Changes in Parliament’s party ranks

Series Title
Series Details 03/10/96, Volume 2, Number 36
Publication Date 03/10/1996
Content Type

Date: 03/10/1996

MEPS are playing musical chairs, forcing European Parliament officials to tear up the Vade Mecum and start again.

Leonie van Bladel, for instance, has stormed out of the Socialist group in a row with her own Dutch labour party, and joined the centre-right Union for Europe (Gaullists, Forza Italia, Fianna Fáil).
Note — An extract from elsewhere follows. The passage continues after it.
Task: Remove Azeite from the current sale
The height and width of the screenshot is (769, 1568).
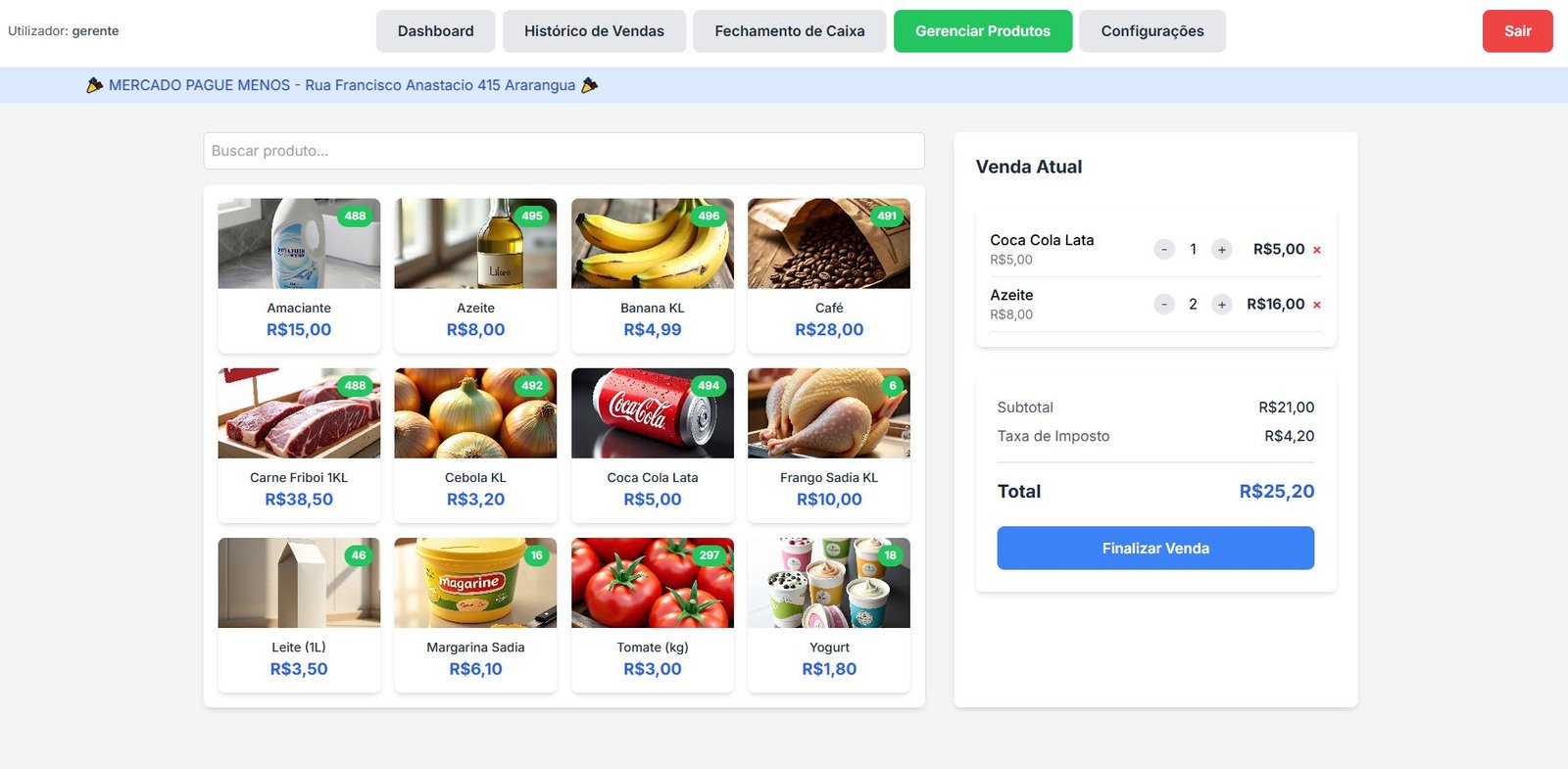Action: [x=1316, y=305]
Van Bladel, formerly a prominent journalist, delivered a curt, one-line statement to Socialist group leader Pauline Green and then jumped ship. Now the Dutch Socialists are claiming she made a prior agreement to give up her seat. She is refusing to do so, which is good news for the Union for Europe group, as her adhesion gives them another nationality and thus extra staff paid for from the parliamentary budget.
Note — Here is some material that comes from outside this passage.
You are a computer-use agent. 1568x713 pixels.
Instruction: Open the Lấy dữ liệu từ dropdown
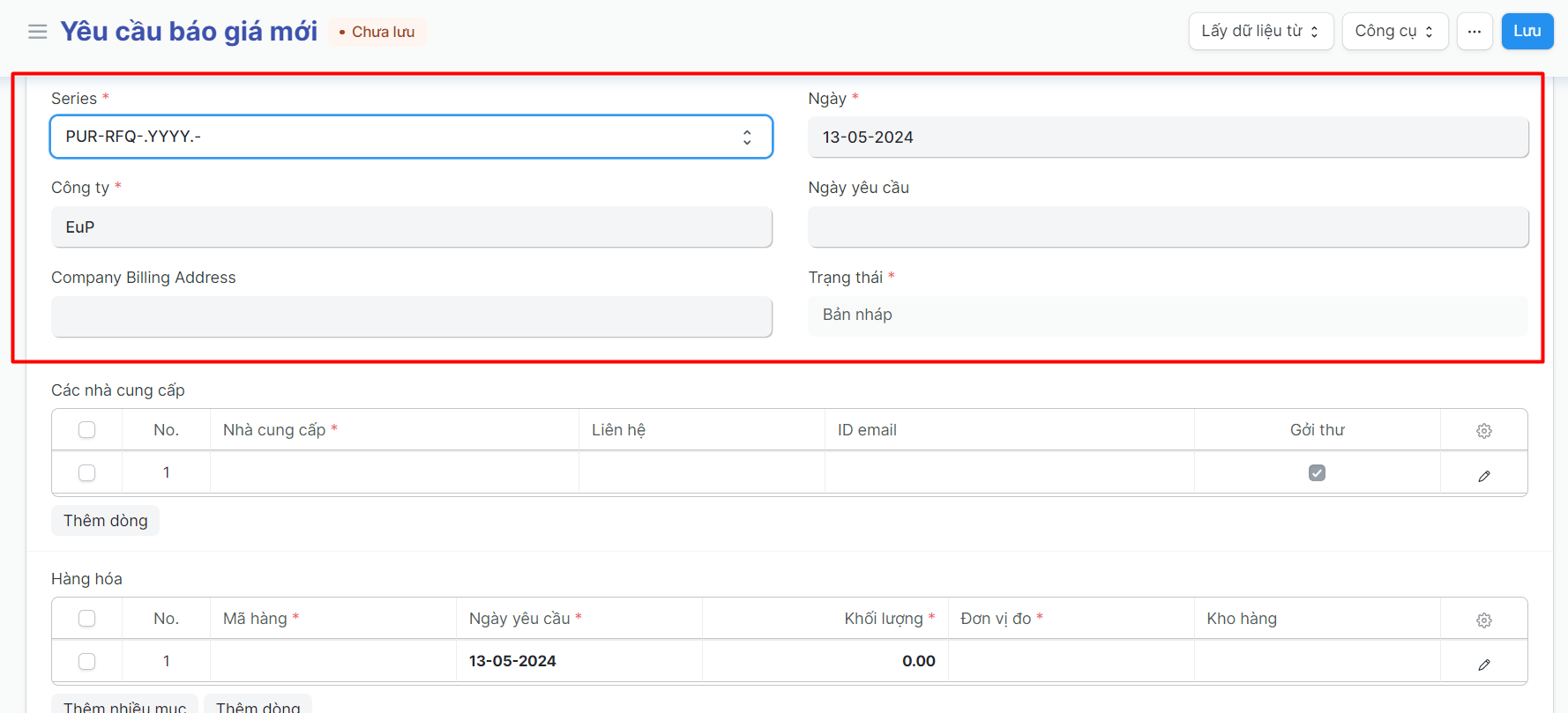tap(1259, 32)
Meanwhile, John Iversen, formerly Environment Commissioner Ritt Bjerregaard's spokesman, has joined the Socialist ranks, moving across from the Confederal Group of the European United Left.

His move was prompted by a decision to leave Denmark's Socialist People's Party and join the Social Democrats - quite a useful decision, as it turns out, because it means Iversen no longer has to pay a hefty levy of about 2,500 ecu a month which his former party imposes on its parliamentarians.
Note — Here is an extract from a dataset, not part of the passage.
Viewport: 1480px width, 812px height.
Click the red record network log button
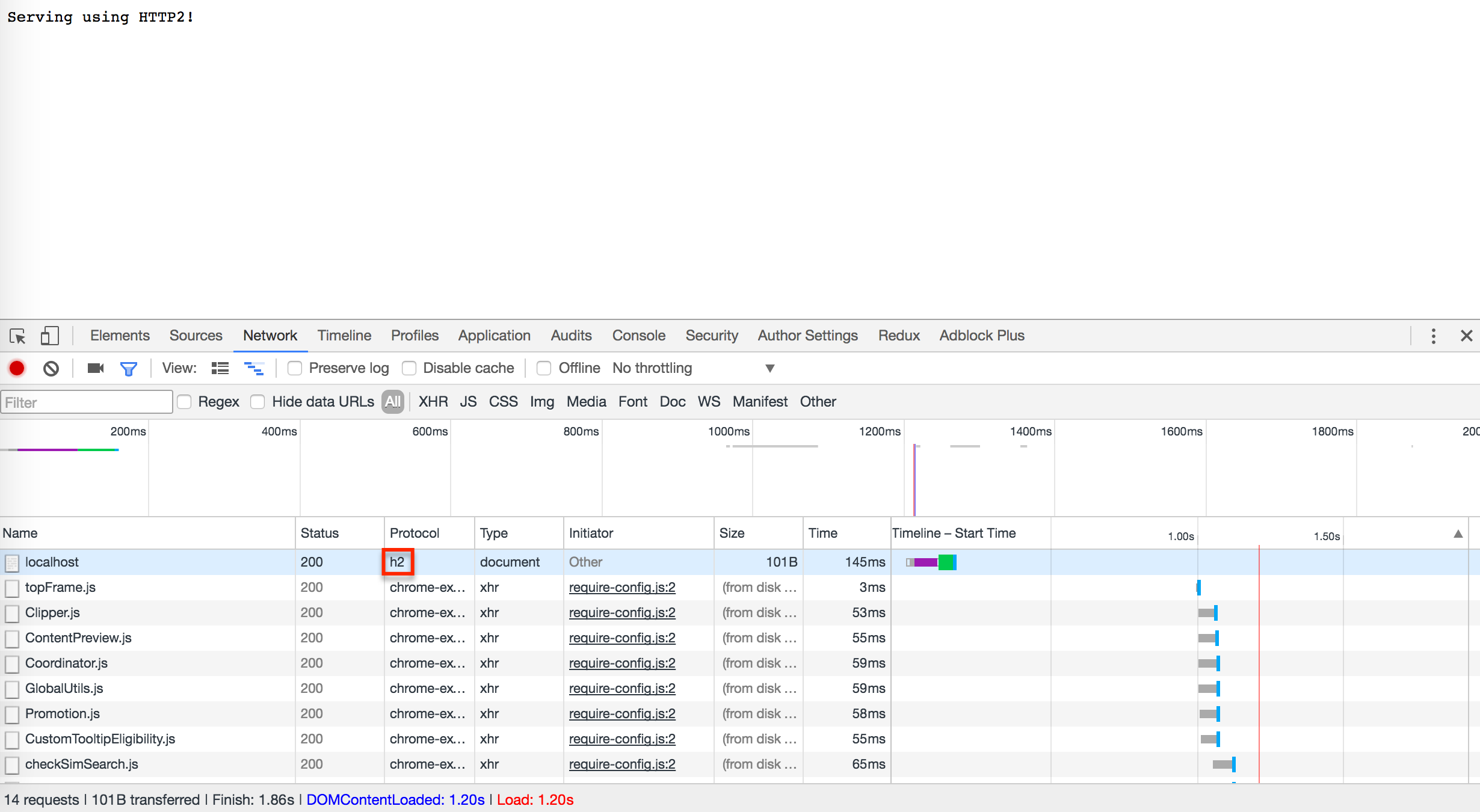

But the Socialists are still one member short, because Spain's Antonio Gonzalez Trivino, who has parted company with his own PSOE party, has moved across to join the European Radical Alliance.

Speculation is also growing that Portuguese liberals may be about to leave the Liberal Group. Certain French members of Sir James Goldsmith's Europe of Nations group are also said to be under pressure to return to the Gaullist fold. That could weaken the group, raising the prospect of the search for an electoral deal between Goldsmith's anti-EU Referendum Party and Jörg Haider's far-right FPÖ party.